24th October 2011
Certain artists make the sort of music that demands grander surroundings than your typical grimy rock club, and if you’re familiar with any of Laura Marling’s work, you’ll know she’s among them. Thus, she arrives in Manchester tonight midway through a tour that has seen her playing exclusively in cathedrals, and fittingly too, this evening’s centuries-old setting proving the perfect environment for songs that belie Marling’s tender years, lyrically and musically.
The set leans heavily on last month’s new LP, A Creature I Don’t Know, with simmering opener ‘I Was Just a Card’ segueing surprisingly neatly into the experimental jazz-folk of ‘The Muse’, shuffling guitars and Americana-tinged vocals present and correct. The cathedral’s acoustics lend themselves particularly well to the chiming guitars of ‘Salinas’, whilst the dimly-lit gothic surroundings see set highlight ‘The Beast’ take on a life of its own, brilliantly underscored by menacing drums.
This is an intimate show for an artist who’s already attracted an avalanche of critical acclaim – including Mercury nominations and even a Brit award that had millions of Sun-reading X Factor fans scratching their heads and wondering “who?” – and Marling’s endearingly earnest persona, complete with giggling fits, lame jokes and an impossibly polite explanation of why she “doesn’t do encores”, certainly do nothing to detract from that feel.

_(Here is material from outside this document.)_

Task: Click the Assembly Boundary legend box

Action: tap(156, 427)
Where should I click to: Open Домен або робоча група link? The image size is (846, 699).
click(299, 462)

Perhaps the evening’s only disappointment is the lack of material from her finest record to date – only two tracks from last year’s marvellous I Speak Because I Can are aired – but it only serves to highlight Marling’s eagerness to try out brand-new material, with a couple of fresh tracks making the cut instead. With a work rate this diligent and songwriting talent that’s almost disconcertingly precocious, early critical suggestions that she is our generation’s Joni Mitchell are sounding less outlandish by the day.